12th August, 2016
It’s hard not to be won over by Mischief Theatre Company’s success story. From a group of drama graduates performing in pub theatres to (later this year) having three shows in the West End and an upcoming Broadway transfer, they are the new kings of West End comedy. We’re late to the game in seeing the hit that got them off the ground but on Friday night we joined the thousands of other audience members who have laughed in hysterics at The Play that Goes Wrong.
IGNORE THIS WAFFLE....
The basic concept is not dissimilar to Frayn’s Noises Off. It uses a framing device, in this case that of the Cornley Polytechnic Drama Society’s production of second rate Murder at Haversham Manor, to unleash havoc. The enjoyment comes from watching the play within unravel, escalating to the dizzying heights of farce. From the programme notes and the pre-show routine of getting the audience involved to every bit of the set spectacularly falling apart, the play unashamedly milks every last drop of comedy with satisfying results. Praise goes to writers Henry Lewis, Jonathan Sayer and Henry Shields for expertly finding comedy in every corner of the set and in the pitfalls of dodgy stage acting. Yet it never feels overwrought and they have created characters each with their own niches and not just cogs in this larger game of Mousetrap.

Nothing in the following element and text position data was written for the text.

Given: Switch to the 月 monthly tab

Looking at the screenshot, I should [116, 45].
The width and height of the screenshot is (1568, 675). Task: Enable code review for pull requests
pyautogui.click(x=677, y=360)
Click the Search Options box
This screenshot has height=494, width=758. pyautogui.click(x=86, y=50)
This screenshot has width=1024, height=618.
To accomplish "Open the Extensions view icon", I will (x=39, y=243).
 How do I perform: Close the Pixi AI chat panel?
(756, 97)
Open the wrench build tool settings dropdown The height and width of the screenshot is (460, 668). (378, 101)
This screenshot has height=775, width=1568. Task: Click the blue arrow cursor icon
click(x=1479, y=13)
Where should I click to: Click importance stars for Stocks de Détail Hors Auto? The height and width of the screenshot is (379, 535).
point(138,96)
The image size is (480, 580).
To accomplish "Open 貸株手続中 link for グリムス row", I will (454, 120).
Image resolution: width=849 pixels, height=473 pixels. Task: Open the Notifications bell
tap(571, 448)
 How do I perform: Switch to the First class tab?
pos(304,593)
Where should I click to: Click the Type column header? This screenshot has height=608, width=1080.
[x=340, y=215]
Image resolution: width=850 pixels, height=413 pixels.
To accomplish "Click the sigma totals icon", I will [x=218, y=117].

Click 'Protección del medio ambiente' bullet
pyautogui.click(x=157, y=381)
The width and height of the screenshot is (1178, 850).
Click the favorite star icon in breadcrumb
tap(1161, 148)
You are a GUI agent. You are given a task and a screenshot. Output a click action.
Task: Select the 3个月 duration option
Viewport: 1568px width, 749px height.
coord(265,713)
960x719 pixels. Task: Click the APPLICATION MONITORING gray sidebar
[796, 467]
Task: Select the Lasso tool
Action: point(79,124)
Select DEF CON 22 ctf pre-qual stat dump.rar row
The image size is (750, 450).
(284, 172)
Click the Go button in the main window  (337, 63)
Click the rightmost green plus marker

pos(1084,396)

It’s hard not to draw parallels with Noises Off and so many of the Whitehall and Aldwych farces as it has all the characteristics of a classic of the genre. Paintings fall down, doors slam, and none of the characters particularly want to be in the situation into which they’ve been thrown (although there is a surprising twist that the phone works!). But what drives the play onwards is the notion of carrying on, something which many amateur or student drama groups have experienced and enjoyed – or perhaps endured. Whereas there is a slight edge of cynicism about theatre in Noises Off, in The Play that Goes Wrong there is more of a sense that the characters, as hapless or incompetent as they might be, are doing it for the love of the theatre. This idea of carrying on is no more joyous and hilarious than when one actor accepts that a grandfather clock has stepped in for a missing actor. In fact there are many nods to the theatre, from the rickety old West End murder mystery to which The Murder at Haversham Manor aspires, to the tales of the drama group’s unsuccessful attempts at other plays.
Mark Bell’s production ensures that the laughter is continuous, and this new cast have made the roles their own. In particular, April Hughes is hilarious as Sandra, the upstaging actress better trained in dance and the 3Ts who does her best in the role of Florence. Daniel Miller’s Max is also a highlight, over gesticulating and bowing when he senses the audience’s approval. Nigel Hook’s set design is slyly clever: looking like it’s been shoddily knocked together, all I shall say is that it is extremely impressive. The stage management team also deserves a mention, led by Lucy Westnidge. It is no mean feat to achieve a production which looks like it is falling apart; in reality I imagine it has to be expertly timed from well-practiced performers and crew alike. Overall, it is a joy to experience.